Stored data
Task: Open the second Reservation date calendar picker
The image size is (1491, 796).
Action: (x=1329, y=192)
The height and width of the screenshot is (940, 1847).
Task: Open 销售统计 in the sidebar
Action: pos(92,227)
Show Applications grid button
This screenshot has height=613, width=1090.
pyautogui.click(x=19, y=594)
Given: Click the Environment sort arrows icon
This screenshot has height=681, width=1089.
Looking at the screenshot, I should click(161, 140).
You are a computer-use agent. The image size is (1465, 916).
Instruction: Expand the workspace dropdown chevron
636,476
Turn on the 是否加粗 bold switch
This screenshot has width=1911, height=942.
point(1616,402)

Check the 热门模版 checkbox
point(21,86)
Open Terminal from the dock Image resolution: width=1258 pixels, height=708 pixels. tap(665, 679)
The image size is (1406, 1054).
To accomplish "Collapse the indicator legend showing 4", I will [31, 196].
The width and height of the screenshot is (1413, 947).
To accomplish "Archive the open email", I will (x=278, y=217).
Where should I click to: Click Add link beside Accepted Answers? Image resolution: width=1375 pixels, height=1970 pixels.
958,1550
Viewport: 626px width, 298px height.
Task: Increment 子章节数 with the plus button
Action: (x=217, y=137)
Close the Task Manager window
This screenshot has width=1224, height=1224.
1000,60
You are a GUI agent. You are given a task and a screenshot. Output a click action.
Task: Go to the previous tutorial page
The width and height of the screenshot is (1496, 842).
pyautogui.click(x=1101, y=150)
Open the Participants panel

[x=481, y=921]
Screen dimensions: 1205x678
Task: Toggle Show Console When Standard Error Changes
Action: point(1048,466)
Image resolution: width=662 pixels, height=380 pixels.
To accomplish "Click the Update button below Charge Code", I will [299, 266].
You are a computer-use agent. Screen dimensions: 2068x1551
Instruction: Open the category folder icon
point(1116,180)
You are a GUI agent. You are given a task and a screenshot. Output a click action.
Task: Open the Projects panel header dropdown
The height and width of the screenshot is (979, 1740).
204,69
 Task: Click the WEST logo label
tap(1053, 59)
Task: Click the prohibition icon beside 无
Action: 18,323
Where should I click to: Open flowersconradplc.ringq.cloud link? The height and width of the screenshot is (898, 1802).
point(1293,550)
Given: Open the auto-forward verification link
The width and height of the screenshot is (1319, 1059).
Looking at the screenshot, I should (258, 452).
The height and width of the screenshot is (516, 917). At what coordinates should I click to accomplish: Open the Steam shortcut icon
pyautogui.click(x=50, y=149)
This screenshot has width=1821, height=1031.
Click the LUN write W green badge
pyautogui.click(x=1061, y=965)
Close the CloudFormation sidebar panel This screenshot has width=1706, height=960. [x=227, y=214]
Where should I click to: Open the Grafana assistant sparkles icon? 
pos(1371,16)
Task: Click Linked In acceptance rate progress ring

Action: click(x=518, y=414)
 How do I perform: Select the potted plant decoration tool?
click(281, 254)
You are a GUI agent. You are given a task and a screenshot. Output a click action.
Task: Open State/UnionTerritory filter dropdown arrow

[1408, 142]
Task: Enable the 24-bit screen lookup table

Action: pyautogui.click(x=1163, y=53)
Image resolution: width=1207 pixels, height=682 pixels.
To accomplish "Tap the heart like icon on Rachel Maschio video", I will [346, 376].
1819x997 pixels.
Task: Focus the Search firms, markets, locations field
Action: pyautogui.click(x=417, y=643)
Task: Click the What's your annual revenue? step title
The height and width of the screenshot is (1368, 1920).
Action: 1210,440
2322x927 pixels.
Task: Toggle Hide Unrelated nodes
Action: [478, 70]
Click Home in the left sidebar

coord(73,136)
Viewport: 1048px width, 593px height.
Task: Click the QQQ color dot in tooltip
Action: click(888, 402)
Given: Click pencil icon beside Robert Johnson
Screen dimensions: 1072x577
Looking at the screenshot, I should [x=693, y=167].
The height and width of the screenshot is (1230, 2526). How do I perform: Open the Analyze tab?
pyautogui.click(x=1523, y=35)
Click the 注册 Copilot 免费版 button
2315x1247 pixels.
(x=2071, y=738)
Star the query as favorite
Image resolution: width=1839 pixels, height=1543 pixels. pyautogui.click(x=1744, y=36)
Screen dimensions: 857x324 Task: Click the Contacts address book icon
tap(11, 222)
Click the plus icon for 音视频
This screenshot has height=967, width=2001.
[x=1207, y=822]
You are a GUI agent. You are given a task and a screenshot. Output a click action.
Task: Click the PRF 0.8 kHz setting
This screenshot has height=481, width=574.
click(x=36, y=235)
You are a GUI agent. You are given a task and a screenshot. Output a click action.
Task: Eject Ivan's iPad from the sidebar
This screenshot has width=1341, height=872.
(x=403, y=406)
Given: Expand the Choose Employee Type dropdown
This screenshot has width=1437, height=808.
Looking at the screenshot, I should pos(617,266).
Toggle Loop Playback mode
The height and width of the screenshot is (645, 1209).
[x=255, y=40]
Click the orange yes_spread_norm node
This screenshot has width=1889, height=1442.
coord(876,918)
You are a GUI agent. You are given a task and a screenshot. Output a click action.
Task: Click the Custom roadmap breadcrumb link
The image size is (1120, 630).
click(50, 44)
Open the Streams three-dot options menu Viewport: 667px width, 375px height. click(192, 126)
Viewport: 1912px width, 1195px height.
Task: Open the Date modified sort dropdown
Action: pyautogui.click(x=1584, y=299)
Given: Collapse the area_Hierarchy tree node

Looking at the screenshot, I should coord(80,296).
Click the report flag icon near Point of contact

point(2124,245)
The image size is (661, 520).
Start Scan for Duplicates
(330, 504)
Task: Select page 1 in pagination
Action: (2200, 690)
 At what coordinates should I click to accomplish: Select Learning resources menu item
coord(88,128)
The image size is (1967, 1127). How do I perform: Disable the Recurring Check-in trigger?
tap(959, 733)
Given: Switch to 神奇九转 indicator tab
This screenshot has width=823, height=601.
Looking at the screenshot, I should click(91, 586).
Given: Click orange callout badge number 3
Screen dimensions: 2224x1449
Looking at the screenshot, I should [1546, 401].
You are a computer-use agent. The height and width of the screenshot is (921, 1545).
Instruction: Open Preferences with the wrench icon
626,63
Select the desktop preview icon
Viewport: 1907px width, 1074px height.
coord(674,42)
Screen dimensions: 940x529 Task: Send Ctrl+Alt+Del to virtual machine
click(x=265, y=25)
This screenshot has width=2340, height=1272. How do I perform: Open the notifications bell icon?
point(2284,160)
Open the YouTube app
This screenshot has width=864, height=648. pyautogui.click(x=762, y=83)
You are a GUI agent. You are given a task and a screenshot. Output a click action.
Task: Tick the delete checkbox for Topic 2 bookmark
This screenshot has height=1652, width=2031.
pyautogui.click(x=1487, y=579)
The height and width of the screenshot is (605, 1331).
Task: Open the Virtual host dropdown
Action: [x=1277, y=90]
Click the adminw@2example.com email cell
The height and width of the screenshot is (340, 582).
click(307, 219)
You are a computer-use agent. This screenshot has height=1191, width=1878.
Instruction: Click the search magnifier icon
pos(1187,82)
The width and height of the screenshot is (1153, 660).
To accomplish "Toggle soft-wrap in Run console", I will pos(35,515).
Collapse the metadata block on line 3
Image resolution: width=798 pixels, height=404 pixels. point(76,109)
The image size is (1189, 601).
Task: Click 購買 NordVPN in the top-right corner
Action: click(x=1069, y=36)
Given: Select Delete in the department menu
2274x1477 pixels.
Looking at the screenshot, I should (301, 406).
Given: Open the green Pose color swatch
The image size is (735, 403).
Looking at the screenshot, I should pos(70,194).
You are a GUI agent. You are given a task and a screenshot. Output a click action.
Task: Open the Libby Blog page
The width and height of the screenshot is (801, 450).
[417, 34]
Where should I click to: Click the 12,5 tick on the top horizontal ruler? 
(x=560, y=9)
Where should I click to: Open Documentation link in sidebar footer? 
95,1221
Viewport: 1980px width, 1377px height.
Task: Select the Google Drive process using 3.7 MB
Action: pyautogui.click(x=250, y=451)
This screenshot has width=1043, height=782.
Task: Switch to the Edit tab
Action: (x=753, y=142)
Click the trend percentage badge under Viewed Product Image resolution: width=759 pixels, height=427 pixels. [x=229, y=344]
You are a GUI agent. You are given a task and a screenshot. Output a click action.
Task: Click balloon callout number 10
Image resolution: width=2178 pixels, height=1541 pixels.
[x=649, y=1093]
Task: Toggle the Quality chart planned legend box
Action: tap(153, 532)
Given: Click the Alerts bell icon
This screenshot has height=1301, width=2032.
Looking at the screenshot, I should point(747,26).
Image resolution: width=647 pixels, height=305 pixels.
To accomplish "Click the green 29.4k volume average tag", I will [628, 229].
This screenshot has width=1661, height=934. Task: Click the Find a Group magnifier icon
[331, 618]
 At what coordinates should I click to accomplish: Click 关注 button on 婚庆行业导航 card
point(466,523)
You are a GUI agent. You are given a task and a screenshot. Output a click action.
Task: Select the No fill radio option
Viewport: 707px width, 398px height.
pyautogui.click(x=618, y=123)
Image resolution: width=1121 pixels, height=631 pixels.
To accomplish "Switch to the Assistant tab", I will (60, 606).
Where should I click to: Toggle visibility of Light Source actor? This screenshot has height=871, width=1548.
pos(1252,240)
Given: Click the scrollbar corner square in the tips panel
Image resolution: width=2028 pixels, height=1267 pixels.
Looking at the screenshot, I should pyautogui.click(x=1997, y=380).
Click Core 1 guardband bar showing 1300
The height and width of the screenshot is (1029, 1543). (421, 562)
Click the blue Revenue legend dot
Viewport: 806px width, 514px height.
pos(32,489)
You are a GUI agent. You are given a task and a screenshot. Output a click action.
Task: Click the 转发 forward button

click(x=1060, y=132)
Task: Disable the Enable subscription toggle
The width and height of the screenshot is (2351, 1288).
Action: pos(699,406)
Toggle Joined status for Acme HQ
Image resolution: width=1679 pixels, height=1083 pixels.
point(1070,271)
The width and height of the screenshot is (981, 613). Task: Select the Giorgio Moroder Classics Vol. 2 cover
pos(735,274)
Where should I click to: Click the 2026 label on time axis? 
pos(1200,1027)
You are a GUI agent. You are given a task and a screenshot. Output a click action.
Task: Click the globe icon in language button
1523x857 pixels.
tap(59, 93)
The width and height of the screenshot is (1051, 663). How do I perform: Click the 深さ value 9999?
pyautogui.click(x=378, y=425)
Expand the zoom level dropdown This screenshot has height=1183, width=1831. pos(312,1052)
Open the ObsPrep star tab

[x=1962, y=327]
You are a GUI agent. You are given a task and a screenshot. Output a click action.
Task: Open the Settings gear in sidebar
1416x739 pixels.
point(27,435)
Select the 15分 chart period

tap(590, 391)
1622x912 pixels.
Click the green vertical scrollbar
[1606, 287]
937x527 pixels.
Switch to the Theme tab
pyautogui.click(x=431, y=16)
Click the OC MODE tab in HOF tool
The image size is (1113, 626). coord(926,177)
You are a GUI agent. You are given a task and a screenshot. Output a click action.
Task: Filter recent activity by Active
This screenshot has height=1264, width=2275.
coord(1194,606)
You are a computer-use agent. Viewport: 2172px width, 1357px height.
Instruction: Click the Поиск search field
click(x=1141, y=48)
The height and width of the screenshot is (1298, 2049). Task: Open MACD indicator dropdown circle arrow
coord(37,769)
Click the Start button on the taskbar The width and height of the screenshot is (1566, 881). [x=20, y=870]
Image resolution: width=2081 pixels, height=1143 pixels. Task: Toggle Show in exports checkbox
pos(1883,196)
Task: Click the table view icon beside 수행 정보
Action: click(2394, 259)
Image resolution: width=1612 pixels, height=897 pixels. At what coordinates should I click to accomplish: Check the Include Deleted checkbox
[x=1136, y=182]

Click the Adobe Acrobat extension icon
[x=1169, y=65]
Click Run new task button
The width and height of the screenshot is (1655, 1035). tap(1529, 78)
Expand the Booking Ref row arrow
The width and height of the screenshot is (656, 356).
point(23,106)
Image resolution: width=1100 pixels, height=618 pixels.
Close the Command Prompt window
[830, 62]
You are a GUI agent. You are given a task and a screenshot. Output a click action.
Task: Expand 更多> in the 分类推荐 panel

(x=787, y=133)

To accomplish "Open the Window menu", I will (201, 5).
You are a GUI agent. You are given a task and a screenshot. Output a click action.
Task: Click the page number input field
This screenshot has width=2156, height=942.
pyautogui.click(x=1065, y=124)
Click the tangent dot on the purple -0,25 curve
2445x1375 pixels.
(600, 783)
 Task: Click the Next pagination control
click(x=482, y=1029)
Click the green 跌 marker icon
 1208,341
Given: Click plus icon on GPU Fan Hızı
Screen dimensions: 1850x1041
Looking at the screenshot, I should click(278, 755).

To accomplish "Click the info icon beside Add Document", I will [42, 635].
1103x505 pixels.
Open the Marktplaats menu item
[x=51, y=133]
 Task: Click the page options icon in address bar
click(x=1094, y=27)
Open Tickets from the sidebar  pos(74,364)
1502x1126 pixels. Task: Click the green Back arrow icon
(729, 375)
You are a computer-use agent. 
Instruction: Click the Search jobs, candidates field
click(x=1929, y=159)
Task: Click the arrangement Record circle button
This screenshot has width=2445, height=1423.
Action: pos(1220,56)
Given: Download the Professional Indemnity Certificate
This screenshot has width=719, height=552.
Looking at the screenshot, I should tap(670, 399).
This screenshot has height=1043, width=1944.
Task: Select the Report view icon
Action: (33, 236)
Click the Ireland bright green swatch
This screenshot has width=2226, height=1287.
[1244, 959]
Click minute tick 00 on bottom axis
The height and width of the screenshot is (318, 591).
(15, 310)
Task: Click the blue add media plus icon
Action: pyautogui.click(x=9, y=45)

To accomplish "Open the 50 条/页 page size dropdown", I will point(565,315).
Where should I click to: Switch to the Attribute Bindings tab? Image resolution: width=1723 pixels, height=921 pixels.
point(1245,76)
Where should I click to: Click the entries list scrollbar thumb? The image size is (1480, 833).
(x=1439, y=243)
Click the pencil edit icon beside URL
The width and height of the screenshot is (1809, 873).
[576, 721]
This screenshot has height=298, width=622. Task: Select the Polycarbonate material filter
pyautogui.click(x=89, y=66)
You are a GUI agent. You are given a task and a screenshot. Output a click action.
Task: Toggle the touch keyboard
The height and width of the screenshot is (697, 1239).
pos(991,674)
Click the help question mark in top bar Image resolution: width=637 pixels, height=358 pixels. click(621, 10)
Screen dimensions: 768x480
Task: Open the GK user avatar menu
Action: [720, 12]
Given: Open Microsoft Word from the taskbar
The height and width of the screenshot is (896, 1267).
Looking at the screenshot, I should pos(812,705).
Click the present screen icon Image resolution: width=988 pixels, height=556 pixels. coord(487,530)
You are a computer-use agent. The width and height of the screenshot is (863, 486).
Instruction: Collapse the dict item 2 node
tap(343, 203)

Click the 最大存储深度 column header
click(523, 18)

→ **AIM OF THE TASK**: Retype the portion of the data above that starts on the line with "The image size is (1967, 1127)." and finishes on the line with "The width and height of the screenshot is (1153, 660).", including both of those lines.

→ **RESULT OF THIS TASK**:
The image size is (1967, 1127). How do I perform: Disable the Recurring Check-in trigger?
tap(959, 733)
Given: Switch to 神奇九转 indicator tab
This screenshot has width=823, height=601.
Looking at the screenshot, I should click(91, 586).
Given: Click orange callout badge number 3
Screen dimensions: 2224x1449
Looking at the screenshot, I should [1546, 401].
You are a computer-use agent. The height and width of the screenshot is (921, 1545).
Instruction: Open Preferences with the wrench icon
626,63
Select the desktop preview icon
Viewport: 1907px width, 1074px height.
coord(674,42)
Screen dimensions: 940x529 Task: Send Ctrl+Alt+Del to virtual machine
click(x=265, y=25)
This screenshot has width=2340, height=1272. How do I perform: Open the notifications bell icon?
point(2284,160)
Open the YouTube app
This screenshot has width=864, height=648. pyautogui.click(x=762, y=83)
You are a GUI agent. You are given a task and a screenshot. Output a click action.
Task: Tick the delete checkbox for Topic 2 bookmark
This screenshot has height=1652, width=2031.
pyautogui.click(x=1487, y=579)
The height and width of the screenshot is (605, 1331).
Task: Open the Virtual host dropdown
Action: [x=1277, y=90]
Click the adminw@2example.com email cell
The height and width of the screenshot is (340, 582).
click(307, 219)
You are a computer-use agent. This screenshot has height=1191, width=1878.
Instruction: Click the search magnifier icon
pos(1187,82)
The width and height of the screenshot is (1153, 660).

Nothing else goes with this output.